If you have read the manga, you know that Reze is the Bomb Devil, trying to cut out Denji’s heart, so all her intimate play is just a setup to get close enough to do it.

Now, I will say this movie is not for anyone who has not seen the anime series or read the manga. You need that background to understand what is happening and why it matters. For those who know the story, though, watching Makima’s manipulative hold over Denji, and how she continues to twist him, is as fascinating as ever. Her control over him is chilling and the movie does a good job showing how trapped Denji still is, even when he thinks he’s free.

The focus here is very much on Denji and Reze. Their chemistry is believable, and the build-up to what eventually happens is handled well. But it also makes Denji feel one-dimensional at times, stuck in that loop of wanting love, attention, and something physical. That focus slows the film’s pace during the middle section, where it becomes mostly about emotional tension, dark themes, and quiet dialogue. The action takes a while to come, but when it does, it delivers hard.

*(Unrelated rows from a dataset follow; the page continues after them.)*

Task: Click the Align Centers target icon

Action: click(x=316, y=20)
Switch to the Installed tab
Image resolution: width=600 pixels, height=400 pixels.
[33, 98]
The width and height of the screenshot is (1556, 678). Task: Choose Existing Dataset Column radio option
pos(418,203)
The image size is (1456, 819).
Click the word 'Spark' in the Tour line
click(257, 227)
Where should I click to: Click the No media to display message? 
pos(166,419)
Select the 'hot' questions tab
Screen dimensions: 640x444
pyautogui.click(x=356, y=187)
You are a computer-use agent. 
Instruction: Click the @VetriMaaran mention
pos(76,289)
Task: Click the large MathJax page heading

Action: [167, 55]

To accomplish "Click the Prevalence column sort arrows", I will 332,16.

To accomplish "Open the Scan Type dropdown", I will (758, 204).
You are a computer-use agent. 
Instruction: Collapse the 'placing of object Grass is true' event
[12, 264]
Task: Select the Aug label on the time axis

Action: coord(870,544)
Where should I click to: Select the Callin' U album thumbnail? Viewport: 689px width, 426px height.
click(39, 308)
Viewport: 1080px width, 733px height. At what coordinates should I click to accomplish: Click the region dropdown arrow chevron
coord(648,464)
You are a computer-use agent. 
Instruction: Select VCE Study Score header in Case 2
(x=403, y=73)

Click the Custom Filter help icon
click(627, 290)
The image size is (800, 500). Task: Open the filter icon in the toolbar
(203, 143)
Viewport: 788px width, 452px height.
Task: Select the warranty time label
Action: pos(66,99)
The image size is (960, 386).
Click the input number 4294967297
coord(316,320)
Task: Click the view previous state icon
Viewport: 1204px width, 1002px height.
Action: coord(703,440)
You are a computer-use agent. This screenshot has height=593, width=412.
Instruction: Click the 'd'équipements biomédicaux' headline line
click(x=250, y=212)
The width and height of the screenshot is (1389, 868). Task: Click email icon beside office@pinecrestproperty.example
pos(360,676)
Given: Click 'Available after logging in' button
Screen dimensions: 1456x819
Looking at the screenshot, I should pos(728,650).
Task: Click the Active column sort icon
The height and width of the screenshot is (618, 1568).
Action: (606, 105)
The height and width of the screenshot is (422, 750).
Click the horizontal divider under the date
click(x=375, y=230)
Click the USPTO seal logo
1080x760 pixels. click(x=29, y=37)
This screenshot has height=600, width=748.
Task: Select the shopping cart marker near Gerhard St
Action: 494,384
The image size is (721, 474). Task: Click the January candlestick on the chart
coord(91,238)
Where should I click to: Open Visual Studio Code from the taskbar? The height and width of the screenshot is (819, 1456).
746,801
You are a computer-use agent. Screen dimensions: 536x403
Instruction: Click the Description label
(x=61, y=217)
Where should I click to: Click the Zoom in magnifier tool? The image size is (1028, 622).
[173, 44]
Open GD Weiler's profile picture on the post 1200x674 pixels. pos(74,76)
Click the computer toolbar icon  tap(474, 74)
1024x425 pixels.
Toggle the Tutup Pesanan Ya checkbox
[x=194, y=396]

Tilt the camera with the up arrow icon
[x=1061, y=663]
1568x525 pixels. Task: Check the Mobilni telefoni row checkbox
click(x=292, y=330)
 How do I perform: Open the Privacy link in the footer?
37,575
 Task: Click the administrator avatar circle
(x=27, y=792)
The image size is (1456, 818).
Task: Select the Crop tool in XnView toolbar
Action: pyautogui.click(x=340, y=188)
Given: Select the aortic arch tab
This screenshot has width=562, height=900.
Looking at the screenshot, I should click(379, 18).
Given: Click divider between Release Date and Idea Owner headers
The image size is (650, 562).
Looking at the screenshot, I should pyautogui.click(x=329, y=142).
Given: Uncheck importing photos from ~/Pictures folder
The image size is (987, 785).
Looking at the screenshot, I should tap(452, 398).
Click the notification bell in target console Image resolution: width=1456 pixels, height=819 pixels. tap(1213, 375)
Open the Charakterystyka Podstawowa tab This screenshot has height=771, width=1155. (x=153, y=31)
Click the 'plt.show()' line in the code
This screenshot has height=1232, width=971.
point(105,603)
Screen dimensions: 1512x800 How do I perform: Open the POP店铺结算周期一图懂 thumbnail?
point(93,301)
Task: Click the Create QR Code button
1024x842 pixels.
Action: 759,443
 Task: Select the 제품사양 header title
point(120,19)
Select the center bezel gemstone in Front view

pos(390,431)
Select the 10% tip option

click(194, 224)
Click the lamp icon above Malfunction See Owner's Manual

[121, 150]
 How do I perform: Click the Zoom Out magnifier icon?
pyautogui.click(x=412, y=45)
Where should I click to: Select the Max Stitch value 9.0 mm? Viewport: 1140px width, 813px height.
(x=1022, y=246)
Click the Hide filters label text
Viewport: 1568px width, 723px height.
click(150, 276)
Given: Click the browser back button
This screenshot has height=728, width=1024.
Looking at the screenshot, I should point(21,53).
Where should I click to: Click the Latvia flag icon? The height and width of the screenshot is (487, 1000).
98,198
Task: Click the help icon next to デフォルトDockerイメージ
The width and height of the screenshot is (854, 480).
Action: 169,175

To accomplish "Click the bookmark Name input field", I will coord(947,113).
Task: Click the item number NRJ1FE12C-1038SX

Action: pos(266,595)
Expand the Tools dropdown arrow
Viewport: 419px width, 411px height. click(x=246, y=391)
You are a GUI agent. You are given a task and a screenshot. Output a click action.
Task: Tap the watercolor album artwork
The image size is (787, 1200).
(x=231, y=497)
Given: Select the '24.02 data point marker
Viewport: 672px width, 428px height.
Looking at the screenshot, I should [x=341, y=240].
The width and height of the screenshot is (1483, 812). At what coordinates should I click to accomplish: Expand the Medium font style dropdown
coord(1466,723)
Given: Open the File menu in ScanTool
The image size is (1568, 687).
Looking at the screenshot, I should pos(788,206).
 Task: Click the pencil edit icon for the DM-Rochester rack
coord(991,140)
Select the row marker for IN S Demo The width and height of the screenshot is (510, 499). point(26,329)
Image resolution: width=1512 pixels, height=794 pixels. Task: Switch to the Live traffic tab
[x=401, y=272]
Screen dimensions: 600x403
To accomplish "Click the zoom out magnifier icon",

The fight scenes are brilliant, exactly what you would expect from a Chainsaw Man project. They are brutal, fast, and beautifully animated, giving the movie a powerful punch in its second half. The explosion of chaos when Reze’s real identity as the Bomb Devil is revealed is one of the highlights. It turns what looked like a love story into heartbreak and carnage.

As expected, the voice acting is great. Everyone brings their A-game and helps you connect with the emotion and madness of the scenes. It is easy to get lost in the sound of it all, from Denji’s frustration to Reze’s charm, to the dread that lingers in the quiet moments.

Chainsaw Man – The Movie: Reze Arc does what it needs to do. It moves the story forward, develops the characters, and keeps the world of Chainsaw Man alive. It is not perfect, the pacing could be better, and some parts feel stretched, but it never feels pointless and I recommend you see it.